Wednesday, December 12, 2012

Criminal Union Thugs Attack Right-to-Work Advocates

James Taranto has another little pastiche of the moron unionists showing their illiterate criminal mindset. After vivid instances Taranto describes of union leaders threatening violence, he ends the article in the WSJ online:
The unions arguably brought right-to-work on themselves. Michigan's Gov. Rick Snyder, a Republican who was elected in the wave of 2010, long resisted the measure, reports Tom Walsh of the Detroit Free Press:
Too divisive, he'd say. Why go to war with unions when there was a tax code to fix and a budget to balance to begin his reinvention of Michigan? And what did Snyder's stance get him? Headaches, mostly. . . .

Public employee unions opposed Snyder's moves to put more teeth into emergency manager laws that would enable swifter action to rescue cities and school districts that bungled themselves into insolvency.

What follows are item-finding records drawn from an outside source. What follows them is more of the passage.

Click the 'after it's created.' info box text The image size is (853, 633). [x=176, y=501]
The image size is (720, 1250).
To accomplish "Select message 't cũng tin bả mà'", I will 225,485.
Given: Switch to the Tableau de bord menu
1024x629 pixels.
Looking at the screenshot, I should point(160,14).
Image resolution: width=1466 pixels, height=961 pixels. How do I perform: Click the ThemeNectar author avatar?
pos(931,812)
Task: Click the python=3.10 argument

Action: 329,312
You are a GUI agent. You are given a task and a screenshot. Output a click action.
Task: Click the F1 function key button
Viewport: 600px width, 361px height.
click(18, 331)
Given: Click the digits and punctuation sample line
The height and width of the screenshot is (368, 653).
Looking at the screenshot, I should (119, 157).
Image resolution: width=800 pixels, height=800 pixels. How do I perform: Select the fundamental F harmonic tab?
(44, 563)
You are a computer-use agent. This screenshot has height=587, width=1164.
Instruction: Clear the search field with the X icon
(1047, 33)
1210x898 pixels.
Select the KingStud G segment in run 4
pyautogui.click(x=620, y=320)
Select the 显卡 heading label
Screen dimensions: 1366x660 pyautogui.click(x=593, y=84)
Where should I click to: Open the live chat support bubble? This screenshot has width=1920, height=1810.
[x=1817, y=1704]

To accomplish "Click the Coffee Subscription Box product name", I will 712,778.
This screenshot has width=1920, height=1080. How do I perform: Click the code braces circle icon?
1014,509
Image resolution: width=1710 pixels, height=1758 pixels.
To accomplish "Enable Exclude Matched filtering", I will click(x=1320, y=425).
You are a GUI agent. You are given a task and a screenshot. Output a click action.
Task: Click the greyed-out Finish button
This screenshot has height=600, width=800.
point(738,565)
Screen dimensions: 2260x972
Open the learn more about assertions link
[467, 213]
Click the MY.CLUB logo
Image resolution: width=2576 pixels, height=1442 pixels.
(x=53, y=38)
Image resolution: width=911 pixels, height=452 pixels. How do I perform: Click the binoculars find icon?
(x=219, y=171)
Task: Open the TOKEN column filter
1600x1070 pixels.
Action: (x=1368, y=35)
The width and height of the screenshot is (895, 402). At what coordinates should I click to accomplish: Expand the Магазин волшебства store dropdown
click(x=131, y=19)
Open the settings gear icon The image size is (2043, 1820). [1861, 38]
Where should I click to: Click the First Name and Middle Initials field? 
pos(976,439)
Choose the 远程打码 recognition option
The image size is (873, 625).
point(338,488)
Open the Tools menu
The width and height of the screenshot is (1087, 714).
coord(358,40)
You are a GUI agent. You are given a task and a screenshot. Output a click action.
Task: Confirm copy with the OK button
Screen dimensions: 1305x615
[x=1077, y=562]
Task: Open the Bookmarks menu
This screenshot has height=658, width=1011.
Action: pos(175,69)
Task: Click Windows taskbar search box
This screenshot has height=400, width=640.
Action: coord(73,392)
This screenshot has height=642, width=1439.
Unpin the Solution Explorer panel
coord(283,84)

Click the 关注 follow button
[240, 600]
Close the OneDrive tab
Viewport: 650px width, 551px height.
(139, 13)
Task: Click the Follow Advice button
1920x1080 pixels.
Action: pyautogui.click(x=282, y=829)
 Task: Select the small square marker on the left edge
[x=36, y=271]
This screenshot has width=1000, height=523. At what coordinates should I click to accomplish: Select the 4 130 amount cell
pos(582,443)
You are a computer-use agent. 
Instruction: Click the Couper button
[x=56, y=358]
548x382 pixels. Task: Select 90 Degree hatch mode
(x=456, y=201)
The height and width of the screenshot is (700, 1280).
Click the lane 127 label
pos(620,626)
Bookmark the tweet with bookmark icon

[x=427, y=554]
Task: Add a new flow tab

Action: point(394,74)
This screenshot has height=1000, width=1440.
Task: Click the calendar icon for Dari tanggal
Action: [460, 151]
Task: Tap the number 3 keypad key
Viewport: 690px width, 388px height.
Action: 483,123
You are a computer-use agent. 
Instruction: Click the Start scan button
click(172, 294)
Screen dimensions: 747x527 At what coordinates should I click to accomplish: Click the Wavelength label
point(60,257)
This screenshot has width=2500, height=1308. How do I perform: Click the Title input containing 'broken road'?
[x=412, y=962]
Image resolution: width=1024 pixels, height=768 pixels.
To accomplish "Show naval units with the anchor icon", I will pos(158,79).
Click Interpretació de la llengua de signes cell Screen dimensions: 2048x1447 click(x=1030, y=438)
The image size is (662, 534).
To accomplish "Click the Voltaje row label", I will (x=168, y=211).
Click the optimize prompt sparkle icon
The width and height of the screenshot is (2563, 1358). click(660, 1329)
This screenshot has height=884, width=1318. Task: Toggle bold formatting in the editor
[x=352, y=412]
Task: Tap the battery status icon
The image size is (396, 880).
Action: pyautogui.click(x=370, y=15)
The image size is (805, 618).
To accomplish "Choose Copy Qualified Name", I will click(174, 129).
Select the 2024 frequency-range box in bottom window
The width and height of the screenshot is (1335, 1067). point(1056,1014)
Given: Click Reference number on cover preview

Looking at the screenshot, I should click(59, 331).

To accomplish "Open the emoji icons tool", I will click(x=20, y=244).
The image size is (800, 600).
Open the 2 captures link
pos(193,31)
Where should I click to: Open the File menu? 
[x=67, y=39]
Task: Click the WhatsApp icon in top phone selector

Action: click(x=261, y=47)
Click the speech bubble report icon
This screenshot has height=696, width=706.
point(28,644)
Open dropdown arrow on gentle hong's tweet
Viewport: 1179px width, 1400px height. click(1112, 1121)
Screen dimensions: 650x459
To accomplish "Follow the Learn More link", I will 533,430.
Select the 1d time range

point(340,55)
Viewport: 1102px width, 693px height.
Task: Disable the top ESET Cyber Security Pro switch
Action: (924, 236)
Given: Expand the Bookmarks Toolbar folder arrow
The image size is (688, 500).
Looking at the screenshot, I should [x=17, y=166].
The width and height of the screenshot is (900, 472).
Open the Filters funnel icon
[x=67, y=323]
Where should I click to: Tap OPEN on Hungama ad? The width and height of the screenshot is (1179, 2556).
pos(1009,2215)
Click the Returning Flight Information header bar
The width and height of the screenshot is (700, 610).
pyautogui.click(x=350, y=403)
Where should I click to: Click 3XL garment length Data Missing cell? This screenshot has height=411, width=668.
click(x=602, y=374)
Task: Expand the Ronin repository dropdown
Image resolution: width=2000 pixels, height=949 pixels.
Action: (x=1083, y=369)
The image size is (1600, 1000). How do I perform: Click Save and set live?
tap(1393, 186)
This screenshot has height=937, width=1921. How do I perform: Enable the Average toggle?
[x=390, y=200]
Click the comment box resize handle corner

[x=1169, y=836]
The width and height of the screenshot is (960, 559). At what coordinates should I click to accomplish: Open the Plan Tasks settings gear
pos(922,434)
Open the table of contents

In Detroit, Mayor Dave Bing and a spineless City Council were stonewalled by employee unions at every turn, slow-walking needed reforms and cost-cutting while the city burned through cash at a frightening rate.

As a result, Snyder's patient attempt to help fix Detroit via consent agreement instead of imposing an emergency manager has failed.

To top it off, Snyder found himself having to fight off Proposal 2, the ill-advised November ballot attempt to stuff a bag of goodies for organized labor into the Michigan Constitution.
This is the third major state-level victory against Big Labor in the past two years, after Wisconsin's triumph over greedy government unions and Indiana's lower-profile right-to-work effort. "People always say this is a really tough battle, you can't win," Mark Mix of National Right to Work tells the Washington Examiner's Byron York. "Then one morning we woke up and guess what? We found out it wasn't nearly as strong as we thought." The violent rhetoric looks like a sign of weakness, not strength.